**DOKUMENTTEXT:**

◇ ◇ ◇ ◇ ◇ ◇ ◇

Tesla ist auch bei deutschen E-Auto-Käufern die Nummer 1. (© Alex Iby / Unsplash)

Wir erleben im Automobilmarkt eine historische und gleichzeitig paradoxe Entwicklung: Zum einen treibt eine seit Juli nochmals aufgestockte Kaufprämie gepaart mit steuerlichen Vergünstigungen und einem zunehmenden Bedürfnis nach emissionsfreier Mobilität den Anteil von Elektro- und Hybridautos in Deutschland an den Neuzulassungen im ersten Halbjahr 2020 auf rekordverdächtige 17 Prozent! Paradoxerweise profitieren die etablierten Automarken aber kaum von dieser Verdoppelung der Elektroauto-Neuzulassungen, sondern vor allem der kalifornische Quereinsteiger Tesla.

◇ ◇ ◇ ◇ ◇ ◇ ◇

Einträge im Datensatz
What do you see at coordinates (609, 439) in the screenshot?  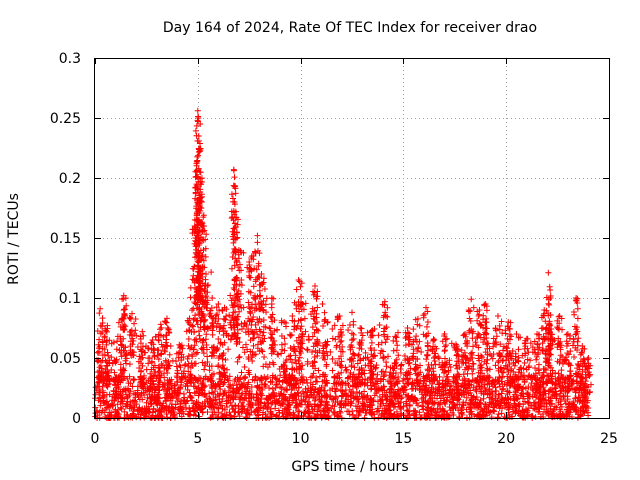 I see `x-tick-label: 25` at bounding box center [609, 439].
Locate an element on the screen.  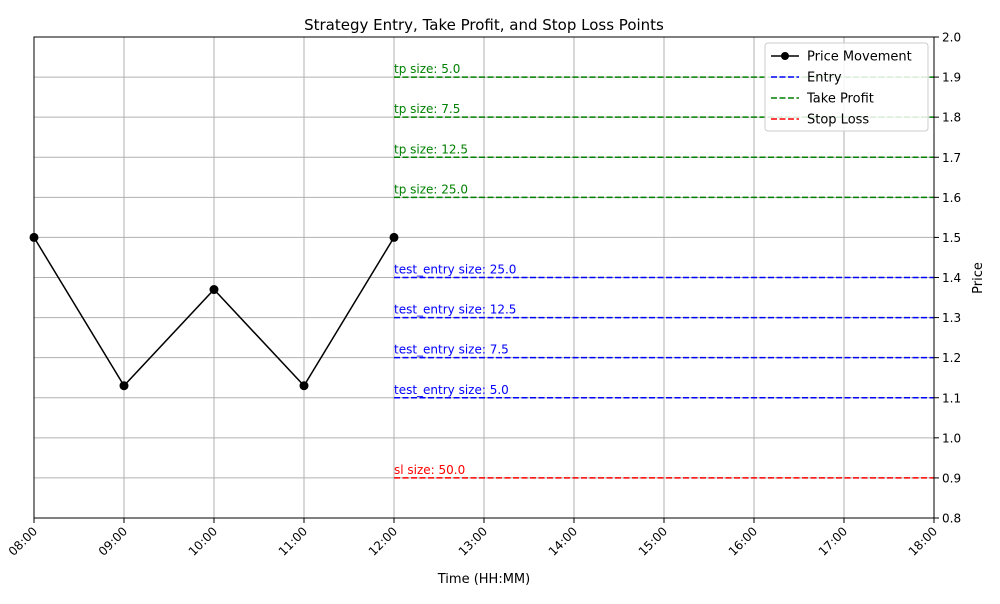
y-tick-label: 1.6 is located at coordinates (952, 198).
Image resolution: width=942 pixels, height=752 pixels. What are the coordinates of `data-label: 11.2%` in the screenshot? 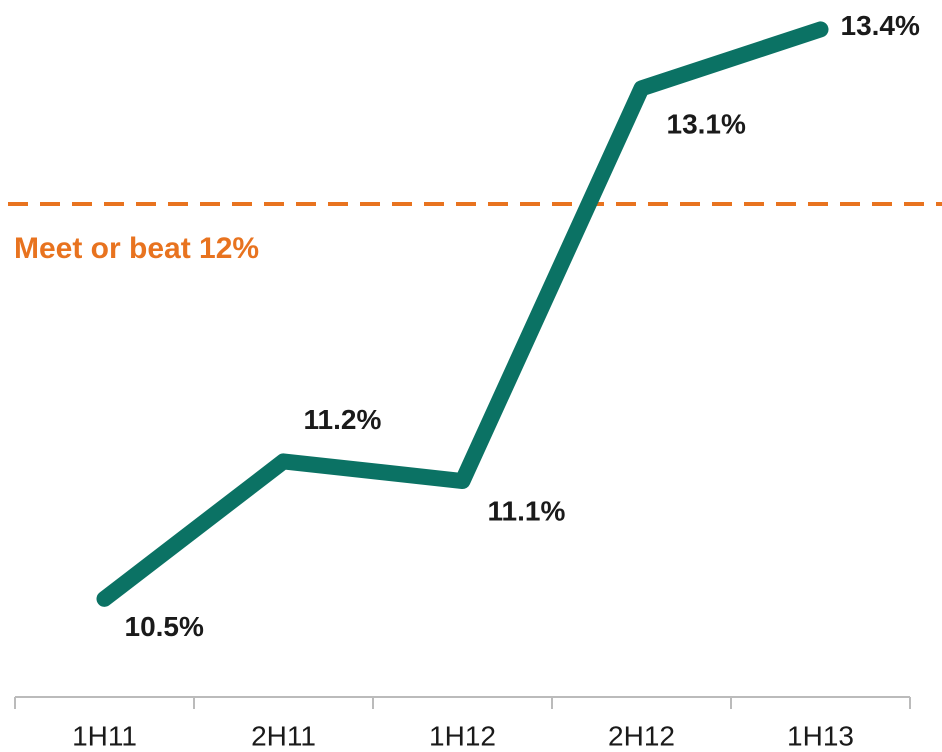 It's located at (343, 420).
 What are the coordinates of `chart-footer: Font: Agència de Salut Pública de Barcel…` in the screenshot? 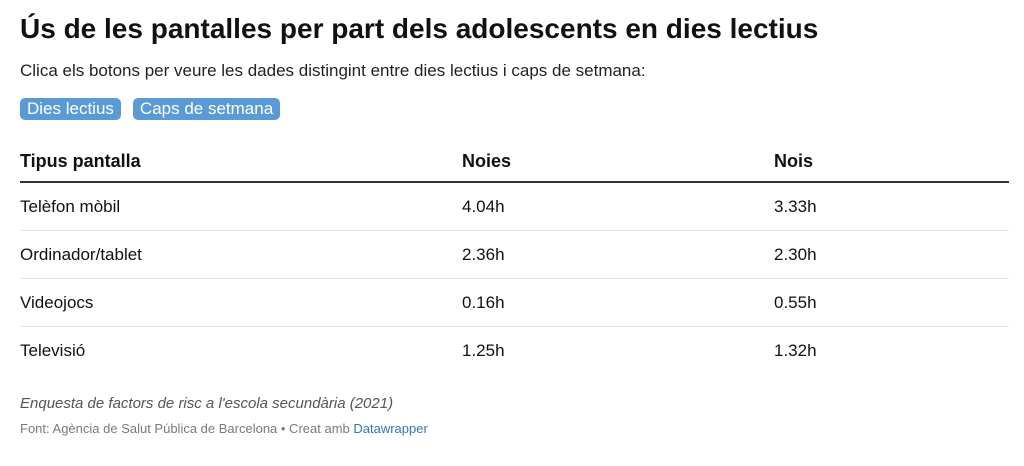 It's located at (514, 429).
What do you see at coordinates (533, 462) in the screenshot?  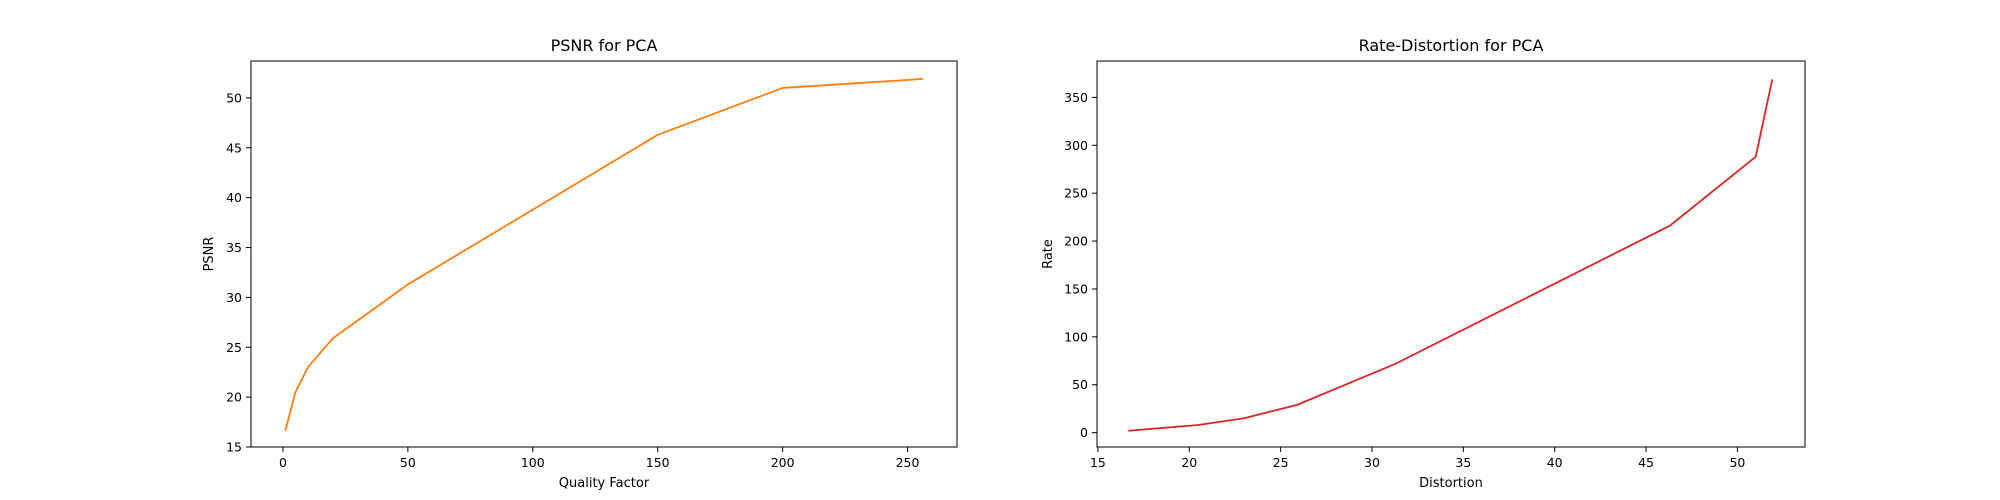 I see `x-tick-label: 100` at bounding box center [533, 462].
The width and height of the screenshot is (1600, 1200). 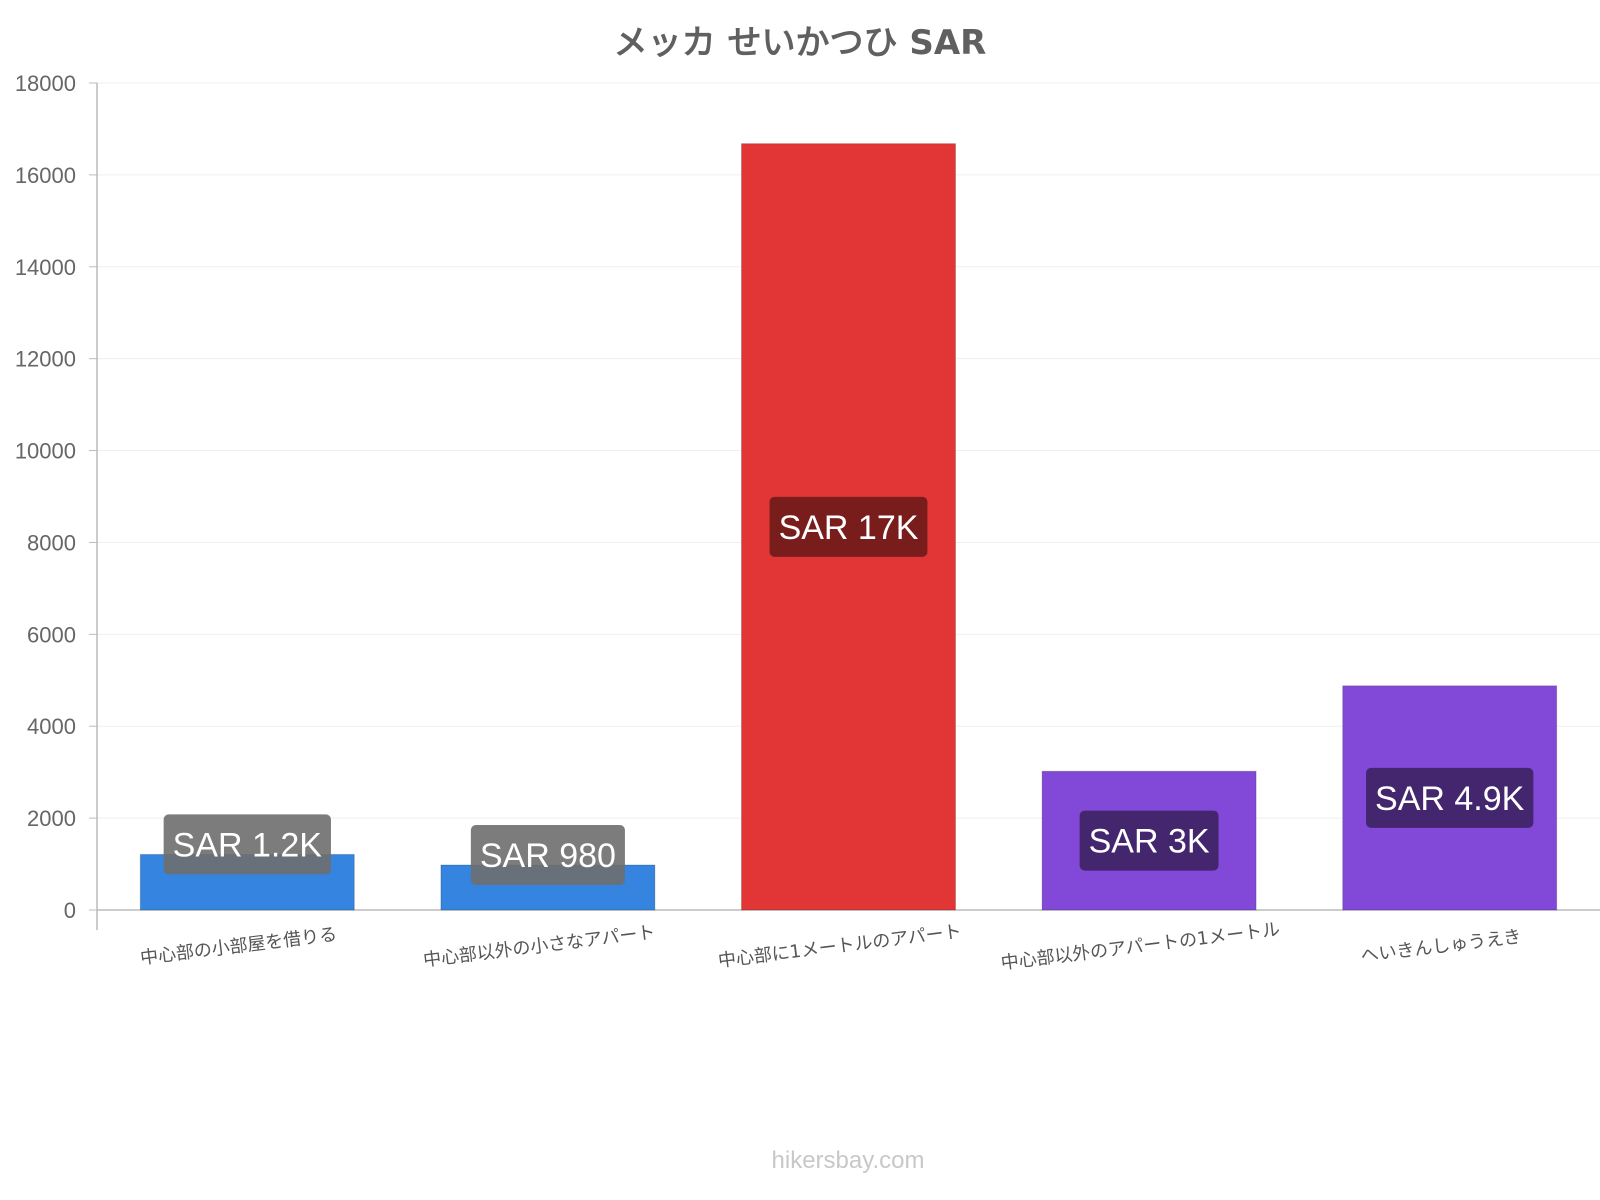 I want to click on data-label-text: SAR 1.2K, so click(x=248, y=845).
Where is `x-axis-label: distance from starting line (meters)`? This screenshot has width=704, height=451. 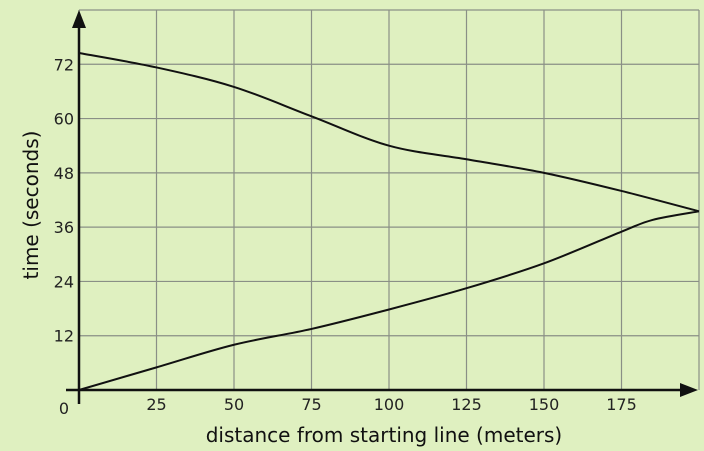 x-axis-label: distance from starting line (meters) is located at coordinates (384, 435).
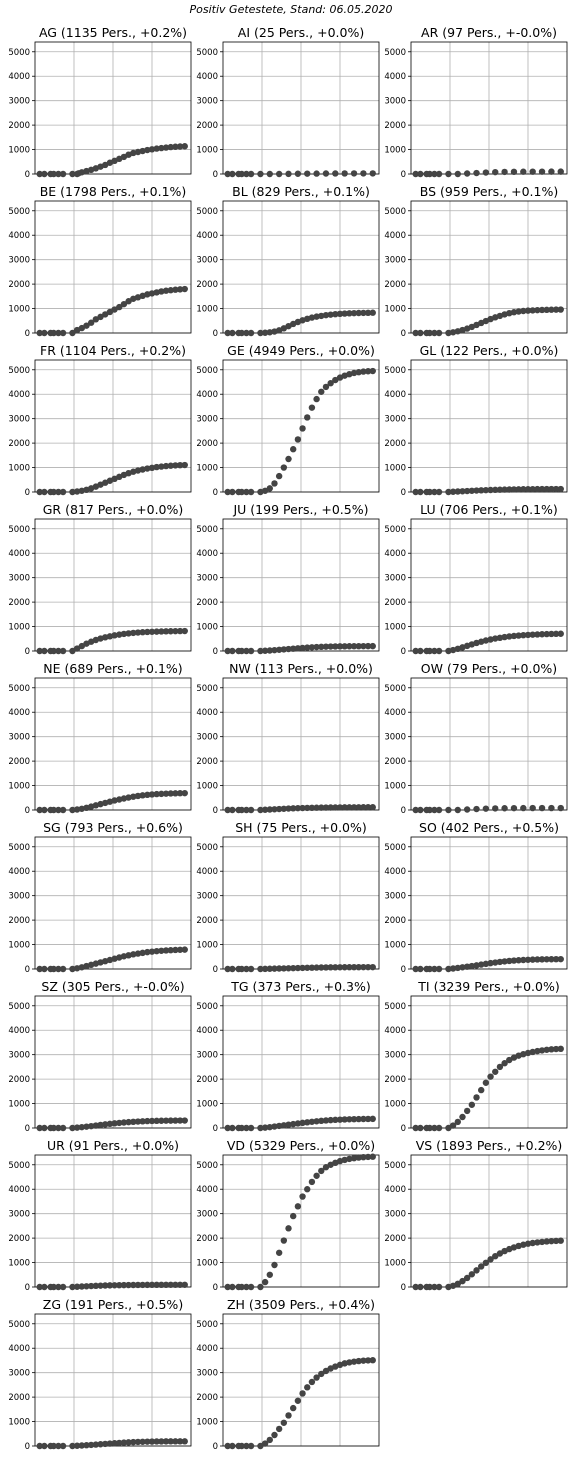 Image resolution: width=582 pixels, height=1460 pixels. Describe the element at coordinates (489, 668) in the screenshot. I see `panel-title: OW (79 Pers., +0.0%)` at that location.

◇ ◇ ◇ ◇ ◇ ◇ ◇

**AUFGABEN:**
A) Welche Gründe nennt der Text über E-Auto-Neuzulassungen dafür, dass der Anteil von Elektro- und Hybridautos im ersten Halbjahr 2020 auf 17 Prozent stieg? Antworte in ein bis drei Sätzen.
B) Gib im Text über E-Auto-Neuzulassungen den Abschnitt von "Wir erleben im" bis "kalifornische Quereinsteiger Tesla." erneut wieder und ändere dabei "Kaufprämie" in "Förderprämie".
C) Schreib den Text über E-Auto-Neuzulassungen im Anschluss an seinen letzten Satz weiter.

**LÖSUNGEN:**
A) Als Gründe nennt der Text eine seit Juli nochmals aufgestockte Kaufprämie und steuerliche Vergünstigungen. Hinzu kommt ein zunehmendes Bedürfnis nach emissionsfreier Mobilität. Zusammen treiben sie den Anteil von Elektro- und Hybridautos an den Neuzulassungen in Deutschland auf rekordverdächtige 17 Prozent.

B)
Wir erleben im Automobilmarkt eine historische und gleichzeitig paradoxe Entwicklung: Zum einen treibt eine seit Juli nochmals aufgestockte Förderprämie gepaart mit steuerlichen Vergünstigungen und einem zunehmenden Bedürfnis nach emissionsfreier Mobilität den Anteil von Elektro- und Hybridautos in Deutschland an den Neuzulassungen im ersten Halbjahr 2020 auf rekordverdächtige 17 Prozent! Paradoxerweise profitieren die etablierten Automarken aber kaum von dieser Verdoppelung der Elektroauto-Neuzulassungen, sondern vor allem der kalifornische Quereinsteiger Tesla.

C)
Dazu passend beobachten wir eine paradoxe Explosion der Marktkapitalisierung von Tesla auf aktuell nicht für möglich gehaltene 220 Milliarden Dollar. Der Quereinsteiger aus Kalifornien lässt damit Toyota als bislang wertvollste Automarke der Welt deutlich hinter sich. Zum Vergleich: Tesla lieferte 2019 weltweit knapp 400.000 Fahrzeuge aus, Toyota zehn Millionen. Und die Deutschen? BMW, Daimler und Volkswagen kommen zusammen gerade mal auf einen Börsenwert von rund 112 Milliarden Dollar. Wenn an der Börse die Zukunft gehandelt wird, stellt sich die Frage, inwieweit es etablierten Automarken gelingt, aus ihrer Historie heraus Perspektiven für das Zeitalter emissionsfreier Mobilität zu entwickeln.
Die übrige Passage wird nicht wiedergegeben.